__RECORDS SHOWN__.
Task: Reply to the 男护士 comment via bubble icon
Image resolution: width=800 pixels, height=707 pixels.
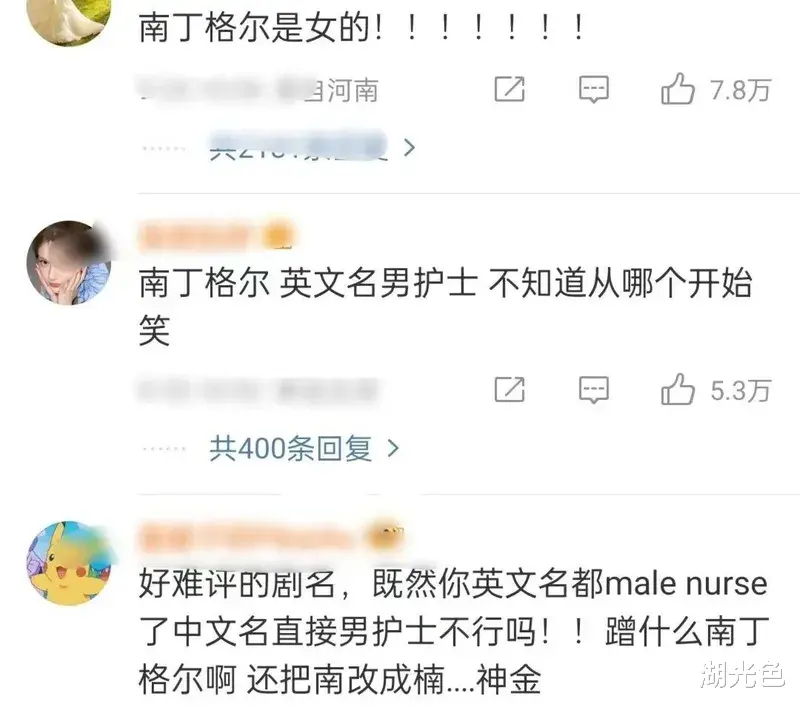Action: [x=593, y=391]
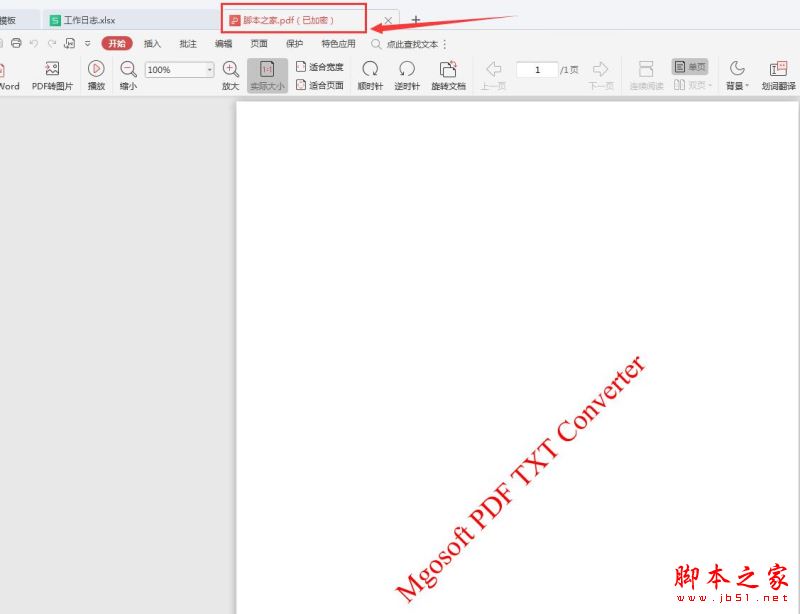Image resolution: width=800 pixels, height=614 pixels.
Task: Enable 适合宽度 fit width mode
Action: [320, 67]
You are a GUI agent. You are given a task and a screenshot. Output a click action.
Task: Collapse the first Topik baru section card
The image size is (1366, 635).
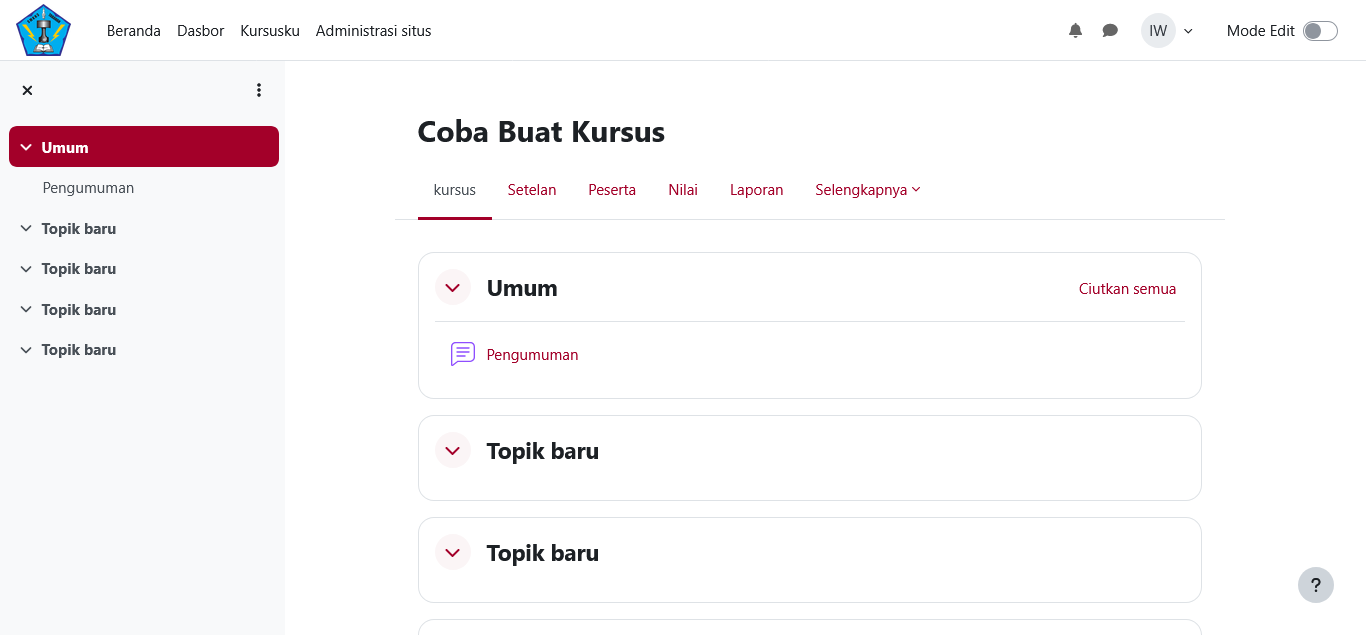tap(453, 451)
---
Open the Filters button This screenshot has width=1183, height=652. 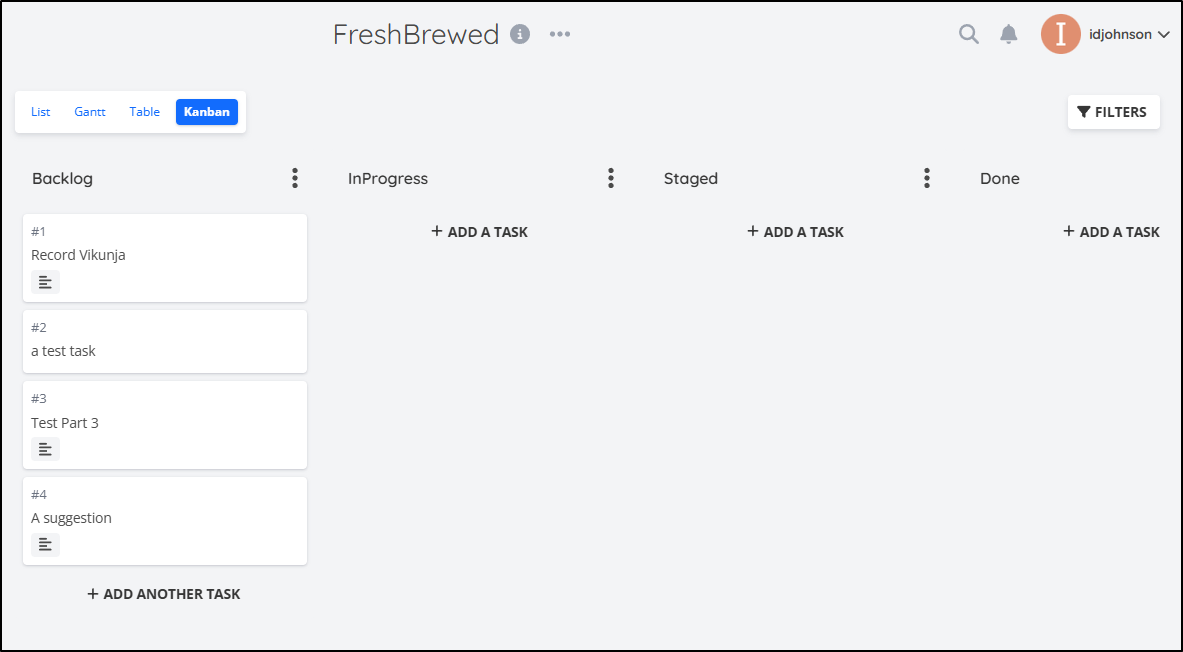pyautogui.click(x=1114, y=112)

__WHAT YOU WILL DO__.
A clean copy is needed of the lines in the listing above from the one with "Task: Reply to" through the one with "Task: Collapse the", exact in every word and free of pictures.

__SOLUTION FOR THIS EXERCISE__.
Task: Reply to the 男护士 comment via bubble icon
Image resolution: width=800 pixels, height=707 pixels.
Action: [x=593, y=391]
Image resolution: width=800 pixels, height=614 pixels.
Task: Enable 适合宽度 fit width mode
Action: [320, 67]
You are a GUI agent. You are given a task and a screenshot. Output a click action.
Task: Collapse the first Topik baru section card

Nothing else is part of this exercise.